— START —
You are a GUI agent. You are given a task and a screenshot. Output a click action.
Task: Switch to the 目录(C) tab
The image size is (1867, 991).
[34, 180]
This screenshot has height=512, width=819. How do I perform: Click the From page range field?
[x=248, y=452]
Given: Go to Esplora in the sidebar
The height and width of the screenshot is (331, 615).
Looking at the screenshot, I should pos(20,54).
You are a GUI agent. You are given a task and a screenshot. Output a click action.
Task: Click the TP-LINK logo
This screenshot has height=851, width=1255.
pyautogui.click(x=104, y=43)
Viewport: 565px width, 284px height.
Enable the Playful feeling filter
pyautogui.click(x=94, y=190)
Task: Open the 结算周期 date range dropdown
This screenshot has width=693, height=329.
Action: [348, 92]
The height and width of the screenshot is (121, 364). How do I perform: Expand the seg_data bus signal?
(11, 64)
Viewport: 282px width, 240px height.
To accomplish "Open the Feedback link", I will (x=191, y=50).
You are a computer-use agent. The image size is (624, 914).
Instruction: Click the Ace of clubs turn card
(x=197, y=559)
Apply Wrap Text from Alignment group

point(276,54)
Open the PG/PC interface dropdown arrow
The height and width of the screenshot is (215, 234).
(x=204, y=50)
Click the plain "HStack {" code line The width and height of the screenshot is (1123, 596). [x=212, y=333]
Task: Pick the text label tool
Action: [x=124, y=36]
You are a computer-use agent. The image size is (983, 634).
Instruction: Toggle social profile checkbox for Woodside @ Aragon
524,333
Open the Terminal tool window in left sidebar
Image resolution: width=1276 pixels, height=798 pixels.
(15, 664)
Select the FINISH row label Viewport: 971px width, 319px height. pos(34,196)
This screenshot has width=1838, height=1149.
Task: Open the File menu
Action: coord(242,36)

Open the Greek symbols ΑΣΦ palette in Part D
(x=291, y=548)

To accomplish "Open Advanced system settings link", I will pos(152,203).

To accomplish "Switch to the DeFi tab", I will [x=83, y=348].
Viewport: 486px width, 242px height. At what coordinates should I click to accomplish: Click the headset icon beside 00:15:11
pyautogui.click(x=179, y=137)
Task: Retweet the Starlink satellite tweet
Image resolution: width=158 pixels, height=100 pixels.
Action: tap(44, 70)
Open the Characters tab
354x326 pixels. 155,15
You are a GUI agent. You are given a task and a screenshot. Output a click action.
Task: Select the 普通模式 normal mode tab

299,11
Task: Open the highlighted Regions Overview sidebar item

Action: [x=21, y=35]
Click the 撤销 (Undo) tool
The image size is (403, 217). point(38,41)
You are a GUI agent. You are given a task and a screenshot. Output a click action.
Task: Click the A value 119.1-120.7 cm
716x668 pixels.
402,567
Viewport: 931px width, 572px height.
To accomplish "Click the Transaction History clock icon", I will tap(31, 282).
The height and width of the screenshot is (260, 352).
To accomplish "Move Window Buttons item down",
— END —
What to do. Please take the records starting with the line containing "This screenshot has height=512, width=819." and going on through the line containing "(x=197, y=559)", and write them out again with "Viewport" swapped for "Display", leaving everything else unchanged.

Finished task.
This screenshot has height=512, width=819. How do I perform: Click the From page range field?
[x=248, y=452]
Given: Go to Esplora in the sidebar
The height and width of the screenshot is (331, 615).
Looking at the screenshot, I should pos(20,54).
You are a GUI agent. You are given a task and a screenshot. Output a click action.
Task: Click the TP-LINK logo
This screenshot has height=851, width=1255.
pyautogui.click(x=104, y=43)
Display: 565px width, 284px height.
Enable the Playful feeling filter
pyautogui.click(x=94, y=190)
Task: Open the 结算周期 date range dropdown
This screenshot has width=693, height=329.
Action: [348, 92]
The height and width of the screenshot is (121, 364). How do I perform: Expand the seg_data bus signal?
(11, 64)
Display: 282px width, 240px height.
To accomplish "Open the Feedback link", I will (x=191, y=50).
You are a computer-use agent. The image size is (624, 914).
Instruction: Click the Ace of clubs turn card
(x=197, y=559)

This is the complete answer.